Few decisions are easy; there are heuristics in the art of management and leadership, but rarely does the manual give the bright-line answer. Whether or not they are conscious of it, business leaders and managers sense the fundamental indeterminacy that is at the core of a hard case, or in the center of a paradox. ‘‘If the answers were easy, they wouldn’t need us,’’ they say. But the organization, like ourselves, simply cannot operate, or indeed survive, in the physical world of cause-and-effect, without some reduction of the totality of experience to rules. Experience tells us we need rules and laws, but reason is capable of divining abstract forms and spirit, whether or not they are tied to the real world.

*** 

Our default state is to operate on our needs, desires and inclinations and to comply. Yet we are always free to choose, to resolve problems or recognize mystery, to engage in discourse between subject and subject, and to comply with a system of compulsion, or to resist it. We face that choice every minute of every day, and the commitments of a lifetime ago, or the contracts of yesterday, are as binding upon us as we, in this current moment, choose them to be. That is the mystery of the choice not to enforce a promise the law cannot address. And it is the grease that makes the business world (if not the world as a whole) work, whether or not it is recognized in the law. Let us not forget what is human-made and what is not. Mine is no doubt a theology so abstract and universal as to say the only thing we are sure to be God-given is the mystery of that very paradox that provides the richness in hard cases that mere rules ignore.

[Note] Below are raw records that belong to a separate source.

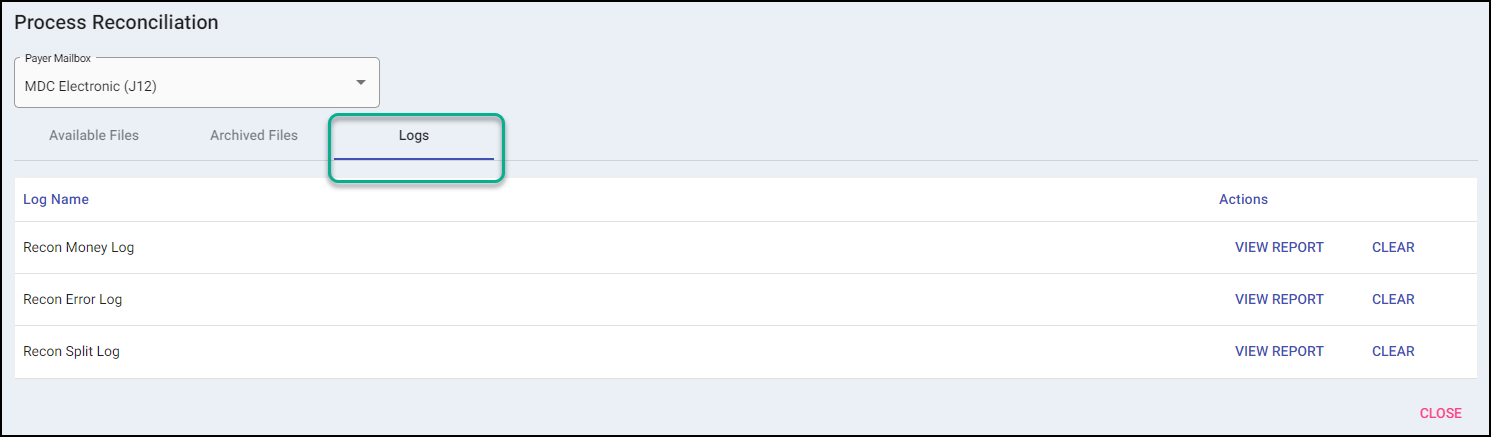Clear the Recon Error Log
Screen dimensions: 1491x437
click(1393, 299)
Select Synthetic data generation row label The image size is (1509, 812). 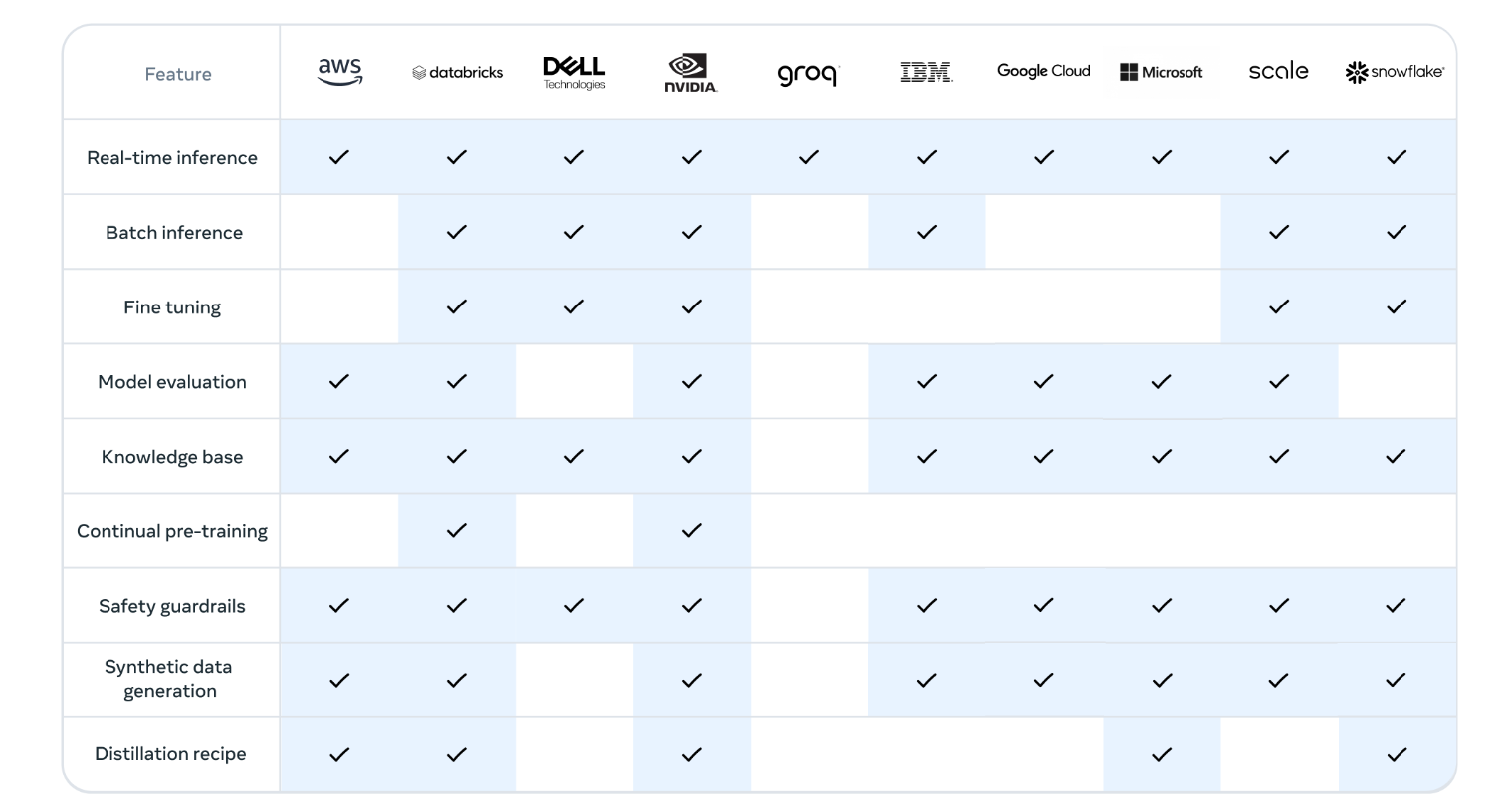point(169,679)
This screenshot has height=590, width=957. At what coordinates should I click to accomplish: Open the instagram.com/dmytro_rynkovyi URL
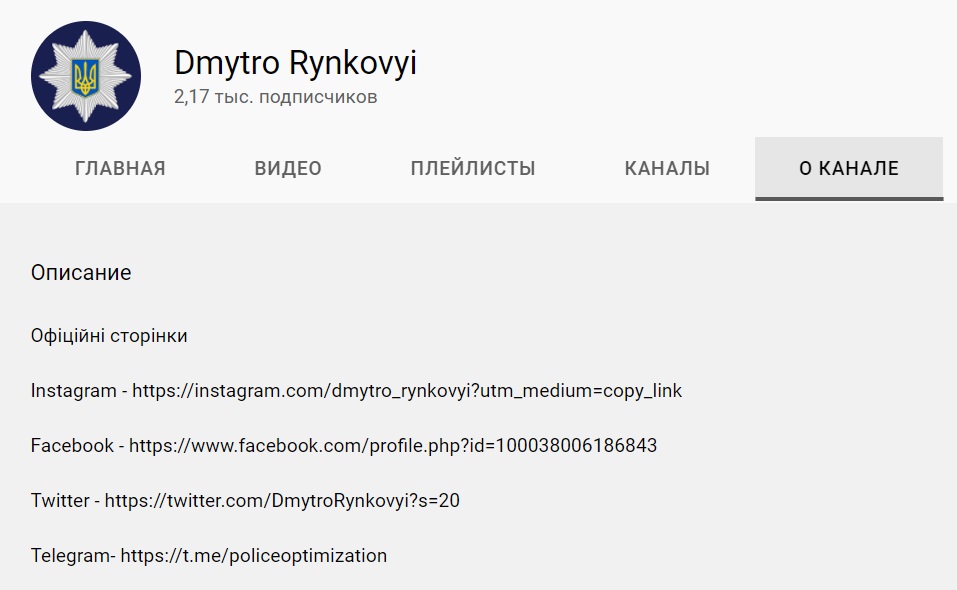(407, 391)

Suffice it to say at this point that Barry has not told me to lay off the possibility that some insight might be gleaned from a similarity between the infinite interstitiality of irrational numbers, on one hand, and of rule application, on the other.  A trigger!  Maybe I can turn it into an essay. 

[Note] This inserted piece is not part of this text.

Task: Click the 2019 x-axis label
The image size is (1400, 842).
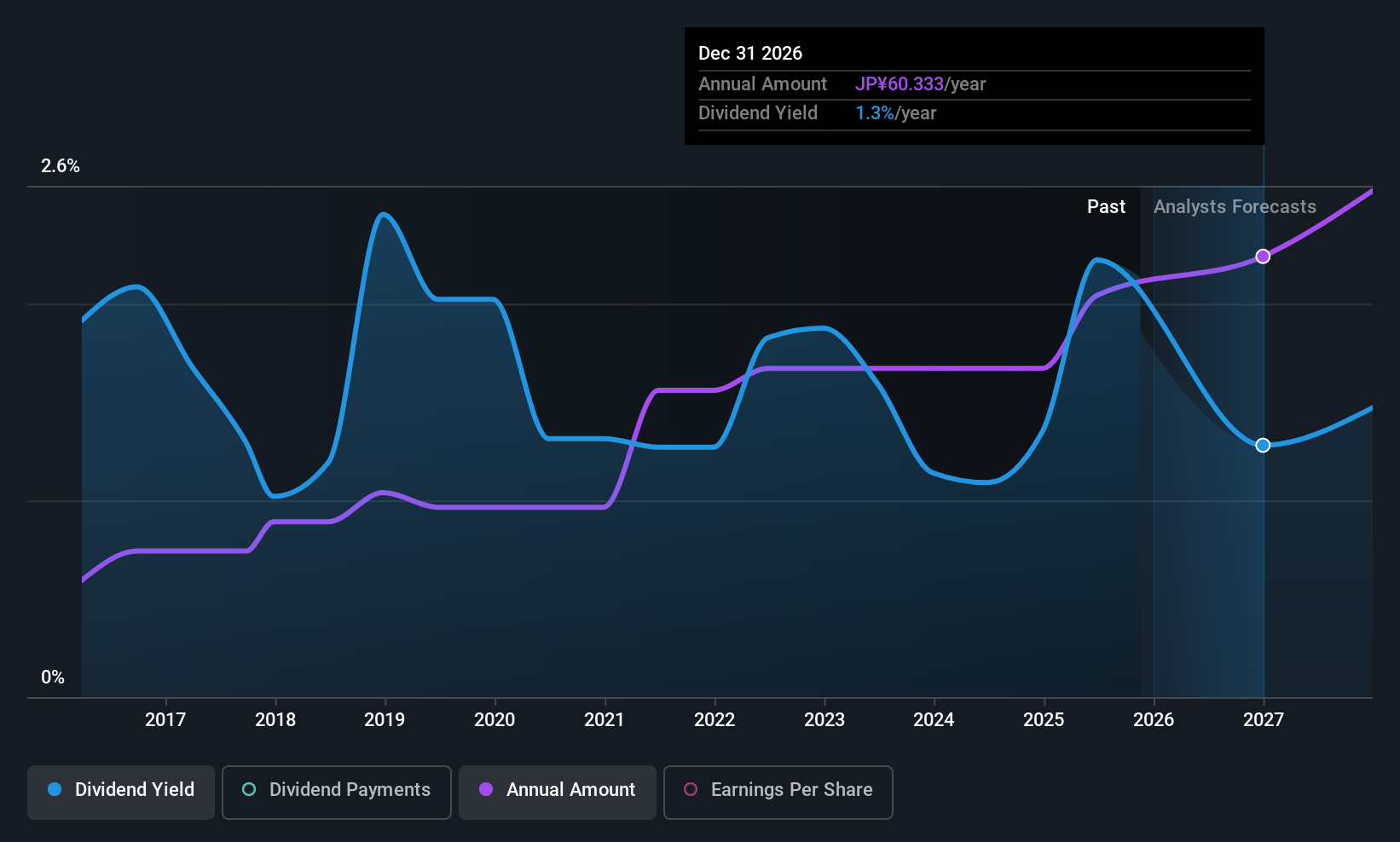Action: point(385,719)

Regardless, I’m satisfied that one way not to retire is to keep nibbling at the cheese for the mere sake of nibbling, even if I get to shed the pretext of doing it to solve problems, and even if it is no more practical than an exegesis on Bulgarian evidence law.

Posted by Jeff Lipshaw on April 7, 2025 at 12:00 PM in Deliberation and voices, Life of Law Schools, Lipshaw | Permalink

Comments

Enjoy the cheese, Jeff. Thanks for the update.